Os circunstantes também viam os efeitos dos distúrbios no âmbito do campeonato europeu de futebol, mas conhecendo nós o pendor pacífico do antigo combatente estranhámos o desabafo vindo de quem continua a procurar esquecer as maléficas consequências da guerra, no caso em apreço da guerra colonial. Ele atreito a esboçar sorrisos apaziguadores, ele benévolo ante as enormidades saídas da boca de especialistas de bagatelas a perorarem sobre os efeitos da violência nos seus diversos graus, ele estudioso das teses de Arendt sobre a banalidade do mal, repetiu: urge muscular a autoridade na Europa?
Interpelado reagiu em torrente: já repararam nessas hordas de jovens portadores de volumosos bíceps, alimentados a cerveja e vodka, possuidores de meios a permitirem-lhe figurar nos variados desacatos ao longo do ano, pois estes vergonhosos arruaceiros precisam de esgotar as energias numa guerra a sério, na qual a violência atinge proporções de tremer, como tremo quando os telejornais as referem a propósito de tudo e de nada.

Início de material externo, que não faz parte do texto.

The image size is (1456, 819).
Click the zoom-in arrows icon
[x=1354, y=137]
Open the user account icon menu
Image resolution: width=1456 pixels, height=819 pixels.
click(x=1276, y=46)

Todos quantos estivemos nas zonas de combate, temos o triste lucro de conhecermos os efeitos da violência, para nós não é uma figura mítica ou hilariante estilo Valente Soldado Svejk (lenitivo na frente de operações, o Helder Barreira sabe do que falo), nem se reduz ao «achismo» de colóquios de espectadores esquecidos de Bergman.
O realizador sueco deu-nos um terrível e belo filme onde aborda as raízes da bestealidade humana expressas no nazismo, trazendo ao de cima a cobardia de inúmeros políticos e intelectuais (Julien Benda bem avisou) a permitirem a gestação do ovo da serpente. O título do filme.
No entendimento do militar pesaroso os desvarios dos brutos acéfalos filhos da sociedade europeia podem potenciar o ressurgimento de outros ovos como vamos verificando, daí ou são esmagados de imediato ou, paulatinamente, o extremismo ganhará almofadado pelos votos democratas. A possível crispação virulenta dos nacionalismos ganhou ânimo por via da maioritária decisão de saída do Reino Unido da Comunidade, os papagaios ficaram a palrar rotundidades no estilo dos explicadores da violência sem nunca a terem sofrido (dinda bem).
Desde a Antiguidade Clássica os amantes da reflexão têm escrito lúcidas páginas referentes à educação e comportamento dos jovens, no universo cinematográfico avultam variadas abordagens, lembro os filmes Sementes de Violência e a Laranja Mecânica, os acontecimentos de agora confirmam o desajuste social a redundar no grotesco quadro de as várias autoridades terem sido lassas ante os prevaricadores e pouco destras no auxílio às vítimas.
O sentido de impunidade dos violentos aumenta de dia para dia atravessando as comunidades, a erosão da autoridade é patente a todos os níveis, a bufonaria transparece no modo como os adultos tratam os adolescentes incluindo nas vestimentas e calçado, o Rei vai nu sem ousar dizê-lo porque politicamente é incorrecto, aos indefesos resta-lhe o voto. E votam na extrema-direita.
Nós somos um País pacífico proclamam as estatísticas. Ainda bem. O militar lembra os quarenta e oito anos de Ditadura. Pois!